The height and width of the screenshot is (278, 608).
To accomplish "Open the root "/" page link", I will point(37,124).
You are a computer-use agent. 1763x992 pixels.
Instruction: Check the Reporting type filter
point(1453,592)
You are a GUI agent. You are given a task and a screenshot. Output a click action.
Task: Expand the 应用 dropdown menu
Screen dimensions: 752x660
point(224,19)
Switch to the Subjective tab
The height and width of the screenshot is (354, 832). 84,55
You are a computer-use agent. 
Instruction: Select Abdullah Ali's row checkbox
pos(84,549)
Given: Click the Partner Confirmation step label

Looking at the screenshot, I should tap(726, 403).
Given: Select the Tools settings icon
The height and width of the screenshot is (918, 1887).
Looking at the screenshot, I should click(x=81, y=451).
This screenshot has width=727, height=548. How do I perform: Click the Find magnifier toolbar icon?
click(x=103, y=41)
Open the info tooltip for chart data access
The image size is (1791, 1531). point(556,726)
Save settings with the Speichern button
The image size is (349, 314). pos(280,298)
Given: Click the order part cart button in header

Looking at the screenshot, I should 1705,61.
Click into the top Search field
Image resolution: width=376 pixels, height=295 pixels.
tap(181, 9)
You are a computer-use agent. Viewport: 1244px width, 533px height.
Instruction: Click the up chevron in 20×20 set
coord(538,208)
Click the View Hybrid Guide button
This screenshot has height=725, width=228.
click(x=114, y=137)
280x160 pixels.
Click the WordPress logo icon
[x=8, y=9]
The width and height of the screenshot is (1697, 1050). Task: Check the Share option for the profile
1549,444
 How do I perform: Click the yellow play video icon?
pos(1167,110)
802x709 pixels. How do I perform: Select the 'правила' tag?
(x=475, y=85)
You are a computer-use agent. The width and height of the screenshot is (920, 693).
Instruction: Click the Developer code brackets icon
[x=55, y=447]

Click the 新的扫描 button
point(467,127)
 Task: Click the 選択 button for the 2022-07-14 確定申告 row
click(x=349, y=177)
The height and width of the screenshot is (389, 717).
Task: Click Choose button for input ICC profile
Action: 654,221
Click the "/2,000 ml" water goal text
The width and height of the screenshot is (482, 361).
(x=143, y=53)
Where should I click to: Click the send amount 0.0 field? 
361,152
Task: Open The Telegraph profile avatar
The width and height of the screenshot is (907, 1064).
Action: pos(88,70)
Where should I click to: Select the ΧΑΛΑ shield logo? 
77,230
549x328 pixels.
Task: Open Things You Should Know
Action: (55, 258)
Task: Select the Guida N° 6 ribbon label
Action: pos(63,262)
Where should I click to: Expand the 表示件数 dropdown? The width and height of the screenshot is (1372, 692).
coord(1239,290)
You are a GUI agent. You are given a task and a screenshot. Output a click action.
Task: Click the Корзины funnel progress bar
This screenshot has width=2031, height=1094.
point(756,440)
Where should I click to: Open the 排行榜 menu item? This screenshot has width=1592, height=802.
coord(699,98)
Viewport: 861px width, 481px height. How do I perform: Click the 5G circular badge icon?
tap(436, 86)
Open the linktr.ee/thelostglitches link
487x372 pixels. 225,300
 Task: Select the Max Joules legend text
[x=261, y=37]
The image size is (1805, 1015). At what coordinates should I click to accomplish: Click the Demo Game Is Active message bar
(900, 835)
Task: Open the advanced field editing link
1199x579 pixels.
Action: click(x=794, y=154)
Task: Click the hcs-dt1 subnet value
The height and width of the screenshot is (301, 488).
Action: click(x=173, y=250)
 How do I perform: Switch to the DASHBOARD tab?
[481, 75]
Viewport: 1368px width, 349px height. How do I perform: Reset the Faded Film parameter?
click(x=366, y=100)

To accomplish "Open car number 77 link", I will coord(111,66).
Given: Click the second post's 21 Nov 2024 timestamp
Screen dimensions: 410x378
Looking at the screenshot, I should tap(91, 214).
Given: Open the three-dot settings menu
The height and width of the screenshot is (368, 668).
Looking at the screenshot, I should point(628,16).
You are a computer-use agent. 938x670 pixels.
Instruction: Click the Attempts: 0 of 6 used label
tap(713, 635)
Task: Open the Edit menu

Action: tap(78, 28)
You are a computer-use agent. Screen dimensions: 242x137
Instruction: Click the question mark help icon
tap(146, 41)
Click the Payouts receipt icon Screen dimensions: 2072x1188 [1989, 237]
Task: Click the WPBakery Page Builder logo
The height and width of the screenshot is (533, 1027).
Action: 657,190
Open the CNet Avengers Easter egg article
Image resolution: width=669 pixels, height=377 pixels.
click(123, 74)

Objective => Put every line above into a Markdown table with the columns "Row" and "Line," numbering the rows in order and leaving out blank lines.

Correct response =>
| Row | Line |
|---|---|
| 1 | The height and width of the screenshot is (278, 608). |
| 2 | To accomplish "Open the root "/" page link", I will point(37,124). |
| 3 | You are a computer-use agent. 1763x992 pixels. |
| 4 | Instruction: Check the Reporting type filter |
| 5 | point(1453,592) |
| 6 | You are a GUI agent. You are given a task and a screenshot. Output a click action. |
| 7 | Task: Expand the 应用 dropdown menu |
| 8 | Screen dimensions: 752x660 |
| 9 | point(224,19) |
| 10 | Switch to the Subjective tab |
| 11 | The height and width of the screenshot is (354, 832). 84,55 |
| 12 | You are a computer-use agent.  |
| 13 | Instruction: Select Abdullah Ali's row checkbox |
| 14 | pos(84,549) |
| 15 | Given: Click the Partner Confirmation step label |
| 16 | Looking at the screenshot, I should tap(726, 403). |
| 17 | Given: Select the Tools settings icon |
| 18 | The height and width of the screenshot is (918, 1887). |
| 19 | Looking at the screenshot, I should click(x=81, y=451). |
| 20 | This screenshot has width=727, height=548. How do I perform: Click the Find magnifier toolbar icon? |
| 21 | click(x=103, y=41) |
| 22 | Open the info tooltip for chart data access |
| 23 | The image size is (1791, 1531). point(556,726) |
| 24 | Save settings with the Speichern button |
| 25 | The image size is (349, 314). pos(280,298) |
| 26 | Given: Click the order part cart button in header |
| 27 | Looking at the screenshot, I should 1705,61. |
| 28 | Click into the top Search field |
| 29 | Image resolution: width=376 pixels, height=295 pixels. |
| 30 | tap(181, 9) |
| 31 | You are a computer-use agent. Viewport: 1244px width, 533px height. |
| 32 | Instruction: Click the up chevron in 20×20 set |
| 33 | coord(538,208) |
| 34 | Click the View Hybrid Guide button |
| 35 | This screenshot has height=725, width=228. |
| 36 | click(x=114, y=137) |
| 37 | 280x160 pixels. |
| 38 | Click the WordPress logo icon |
| 39 | [x=8, y=9] |
| 40 | The width and height of the screenshot is (1697, 1050). Task: Check the Share option for the profile |
| 41 | 1549,444 |
| 42 |  How do I perform: Click the yellow play video icon? |
| 43 | pos(1167,110) |
| 44 | 802x709 pixels. How do I perform: Select the 'правила' tag? |
| 45 | (x=475, y=85) |
| 46 | You are a computer-use agent. The width and height of the screenshot is (920, 693). |
| 47 | Instruction: Click the Developer code brackets icon |
| 48 | [x=55, y=447] |
| 49 | Click the 新的扫描 button |
| 50 | point(467,127) |
| 51 |  Task: Click the 選択 button for the 2022-07-14 確定申告 row |
| 52 | click(x=349, y=177) |
| 53 | The height and width of the screenshot is (389, 717). |
| 54 | Task: Click Choose button for input ICC profile |
| 55 | Action: 654,221 |
| 56 | Click the "/2,000 ml" water goal text |
| 57 | The width and height of the screenshot is (482, 361). |
| 58 | (x=143, y=53) |
| 59 | Where should I click to: Click the send amount 0.0 field?  |
| 60 | 361,152 |
| 61 | Task: Open The Telegraph profile avatar |
| 62 | The width and height of the screenshot is (907, 1064). |
| 63 | Action: pos(88,70) |
| 64 | Where should I click to: Select the ΧΑΛΑ shield logo?  |
| 65 | 77,230 |
| 66 | 549x328 pixels. |
| 67 | Task: Open Things You Should Know |
| 68 | Action: (55, 258) |
| 69 | Task: Select the Guida N° 6 ribbon label |
| 70 | Action: pos(63,262) |
| 71 | Where should I click to: Expand the 表示件数 dropdown? The width and height of the screenshot is (1372, 692). |
| 72 | coord(1239,290) |
| 73 | You are a GUI agent. You are given a task and a screenshot. Output a click action. |
| 74 | Task: Click the Корзины funnel progress bar |
| 75 | This screenshot has width=2031, height=1094. |
| 76 | point(756,440) |
| 77 | Where should I click to: Open the 排行榜 menu item? This screenshot has width=1592, height=802. |
| 78 | coord(699,98) |
| 79 | Viewport: 861px width, 481px height. How do I perform: Click the 5G circular badge icon? |
| 80 | tap(436, 86) |
| 81 | Open the linktr.ee/thelostglitches link |
| 82 | 487x372 pixels. 225,300 |
| 83 |  Task: Select the Max Joules legend text |
| 84 | [x=261, y=37] |
| 85 | The image size is (1805, 1015). At what coordinates should I click to accomplish: Click the Demo Game Is Active message bar |
| 86 | (900, 835) |
| 87 | Task: Open the advanced field editing link |
| 88 | 1199x579 pixels. |
| 89 | Action: click(x=794, y=154) |
| 90 | Task: Click the hcs-dt1 subnet value |
| 91 | The height and width of the screenshot is (301, 488). |
| 92 | Action: click(x=173, y=250) |
| 93 |  How do I perform: Switch to the DASHBOARD tab? |
| 94 | [481, 75] |
| 95 | Viewport: 1368px width, 349px height. How do I perform: Reset the Faded Film parameter? |
| 96 | click(x=366, y=100) |
| 97 | To accomplish "Open car number 77 link", I will coord(111,66). |
| 98 | Given: Click the second post's 21 Nov 2024 timestamp |
| 99 | Screen dimensions: 410x378 |
| 100 | Looking at the screenshot, I should tap(91, 214). |
| 101 | Given: Open the three-dot settings menu |
| 102 | The height and width of the screenshot is (368, 668). |
| 103 | Looking at the screenshot, I should point(628,16). |
| 104 | You are a computer-use agent. 938x670 pixels. |
| 105 | Instruction: Click the Attempts: 0 of 6 used label |
| 106 | tap(713, 635) |
| 107 | Task: Open the Edit menu |
| 108 | Action: tap(78, 28) |
| 109 | You are a computer-use agent. Screen dimensions: 242x137 |
| 110 | Instruction: Click the question mark help icon |
| 111 | tap(146, 41) |
| 112 | Click the Payouts receipt icon Screen dimensions: 2072x1188 [1989, 237] |
| 113 | Task: Click the WPBakery Page Builder logo |
| 114 | The height and width of the screenshot is (533, 1027). |
| 115 | Action: 657,190 |
| 116 | Open the CNet Avengers Easter egg article |
| 117 | Image resolution: width=669 pixels, height=377 pixels. |
| 118 | click(123, 74) |